Pictures in the entries below are excluded; copy only the lines from the one containing "Downvote the Elderly Care idea" to the one containing "This screenshot has height=481, width=721.", both included.
--- START ---
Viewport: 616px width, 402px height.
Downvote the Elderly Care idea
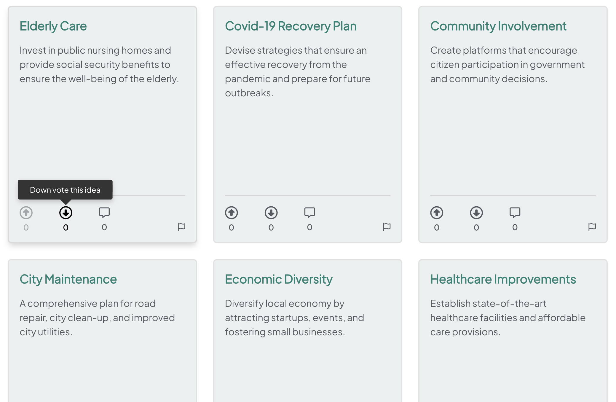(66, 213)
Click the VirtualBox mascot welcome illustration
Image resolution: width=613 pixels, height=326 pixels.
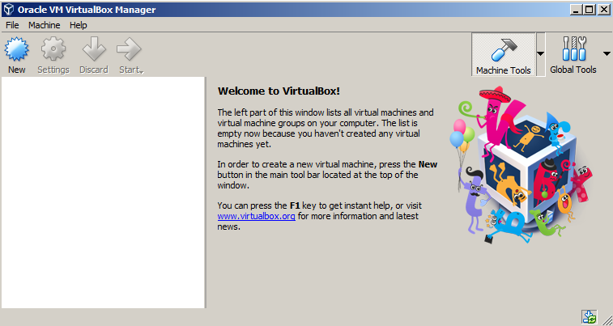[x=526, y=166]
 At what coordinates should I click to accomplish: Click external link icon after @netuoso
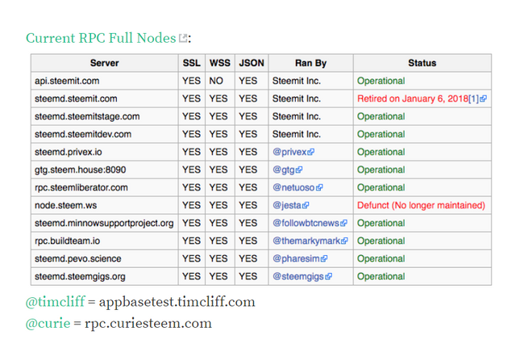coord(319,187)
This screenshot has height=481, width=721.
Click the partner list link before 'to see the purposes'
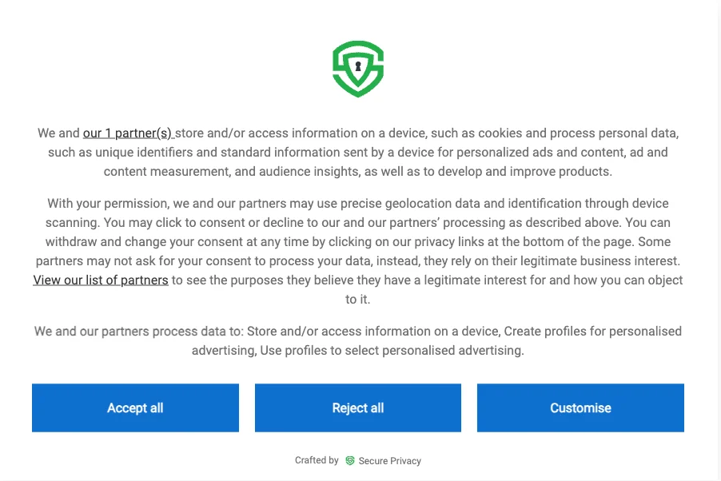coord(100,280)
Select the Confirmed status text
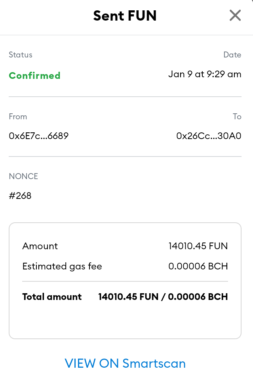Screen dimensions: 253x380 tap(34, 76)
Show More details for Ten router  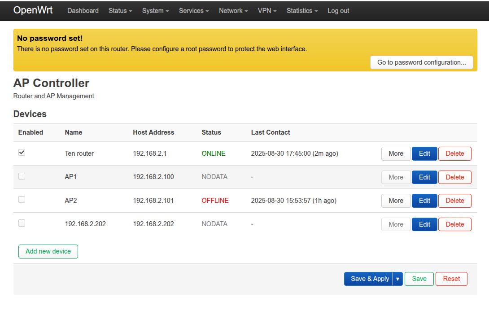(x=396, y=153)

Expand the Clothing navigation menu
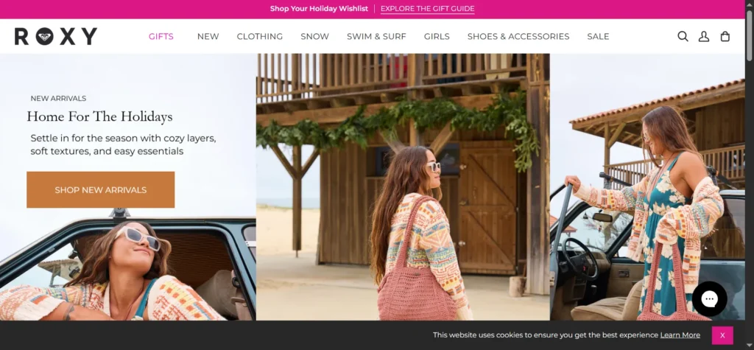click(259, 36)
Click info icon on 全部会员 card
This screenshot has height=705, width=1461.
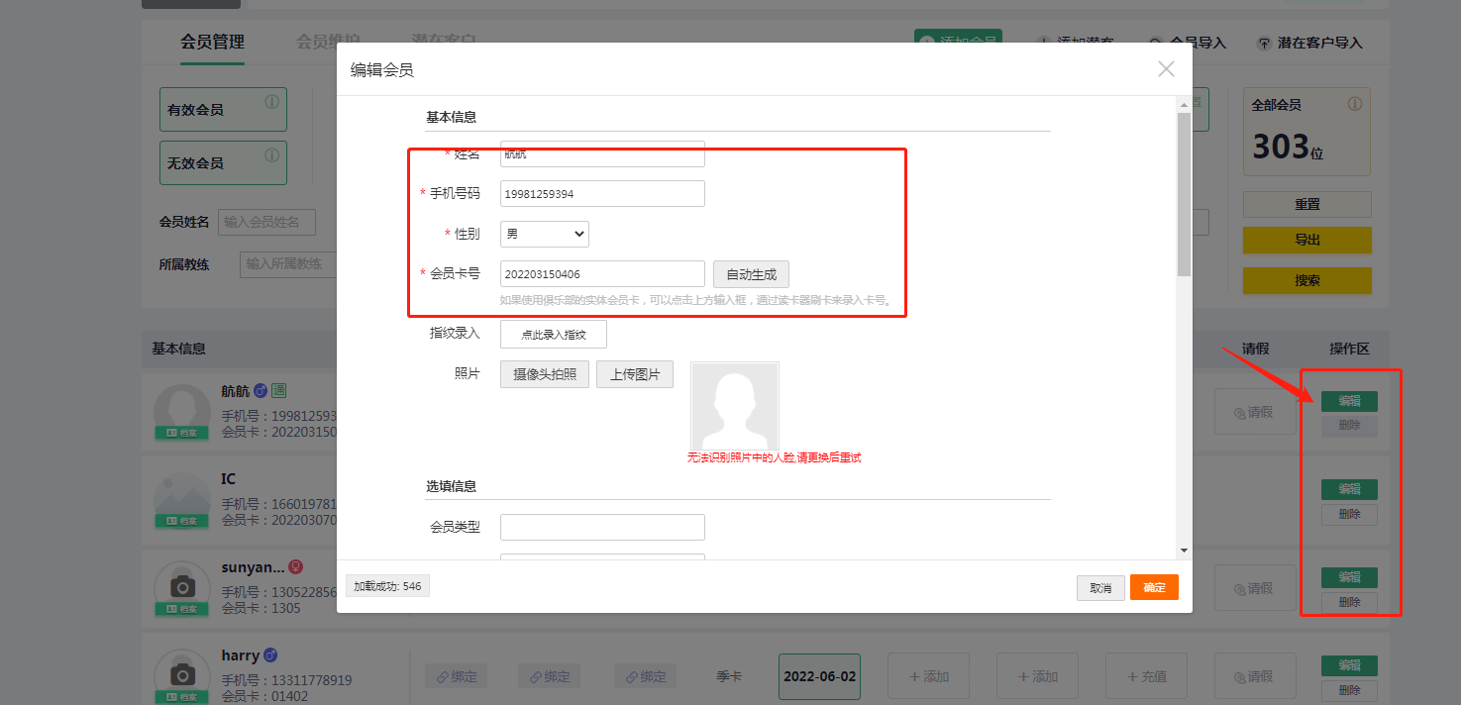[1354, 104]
--- END ---
Answer section ::
Downvote the Elderly Care idea
(66, 213)
Click the VirtualBox mascot welcome illustration
Image resolution: width=613 pixels, height=326 pixels.
[x=526, y=166]
 At what coordinates should I click to accomplish: Click external link icon after @netuoso
coord(319,187)
This screenshot has height=481, width=721.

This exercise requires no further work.